As the clock counts down toward Christmas, Congress still has major unfinished business to attend to.  Not that we should be surprised.  Emblematic of a resoundingly disappointing year, the last remaining issue to be resolved directly affects the pocketbooks of Americans.  Just days from now, the payroll tax “holiday” will expire.  At the same time, fees for physicians and hospitals providing Medicare services will be severely cut and additional weeks of unemployment benefits for long-term unemployed will run out.  It’s not like these expirations were unexpected. These issues have been kicking around on the Congressional “to do” list since last December.

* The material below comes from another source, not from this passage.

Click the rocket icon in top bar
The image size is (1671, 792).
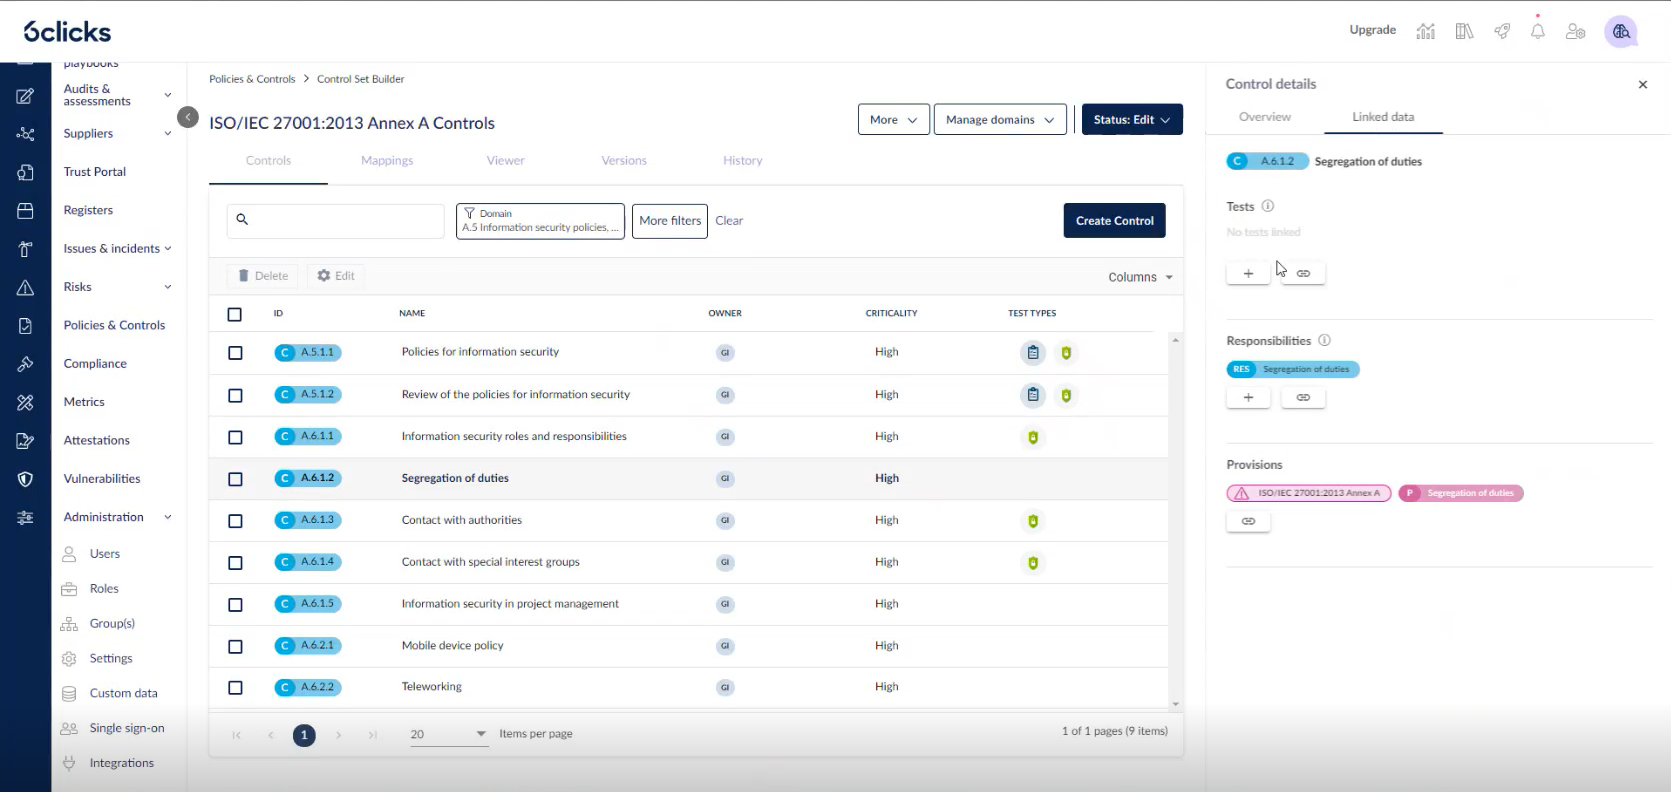[1502, 31]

So now the debate has taken on a new degree of political theater.  To its credit, the House passed a bill which, while not perfect, would at least prevent the looming tax hike for all working Americans, extend additional unemployment benefits and prevent cuts to Medicare providers with another “Doc Fix” for a full year.  Besides these three key policies, the House also included some policies helpful to job creation as well as an important change to fix Medicare’s finances, thus strengthening it for seniors today and tomorrow.  This change is crucial toward tackling the nation’s largest and most pressing fiscal issue – our entitlement crisis.

Somehow this was too much to do for the Senate.  Unable to get the job done right, they passed a measly two-month extension of these three policies and quickly got out of Dodge, a.k.a. the Nation’s capital.  Somehow, this is supposed to reassure us that Senate Majority Leader Harry Reid (D-NV) and the rest of his Senate colleagues are able to do the people’s business.

This two-month extension is terrible policy.  For example, working Americans have no assurance that they will not have a tax hike when the two-month extension expires.  Plus, this will actually add costs and complexity for the nation’s employers by requiring additional changes to their payroll systems to accommodate a potential series of changes based on when the Senate and the House do finally come to agreement.  The short-term punt will be especially burdensome to smaller businesses who generally have “off the shelf” payroll applications or who still do payroll by hand.

And, to make things even more complicated, the Senate short-cut version adds even more layers of complexity for what should be a simple extension. The Senate bill limits the amount of income that qualifies for payroll tax relief so that upper-income earners don’t get more than their “fair share” of the tax relief during this brief two-month period.  Even a “simple” kick-the-can-down-the-road piece of legislation was infused with a class warfare mentality.

Another example of the Senate’s twisted logic is that the Senate bill would be paid for by increasing fees on Fannie Mae and Freddie Mac, the government-sponsored housing behemoths now in federal conservatorship after going belly up during the 2008 financial crisis. The fees are not necessarily bad policy as they could provide better capitalization, reduce taxpayer risk and exposure, and make private lenders more competitive. However, in true Washington fashion, these fees would not be used to shore up Fan and Fred’s atrocious financing, but instead would be used to pay for more spending and to offset the costs of avoiding a tax hike.

So enter, stage right, the political theater. Rather than remain in Washington and work through the differences through the regular order, Harry Reid sent Senators home for the holidays.  Congress should finish its work now by settling these three remaining policies for the duration of next year. The Senate should come back and give the nation a real gift – showing that it is up to the task of completing at least the simplest tasks before slinking out of town.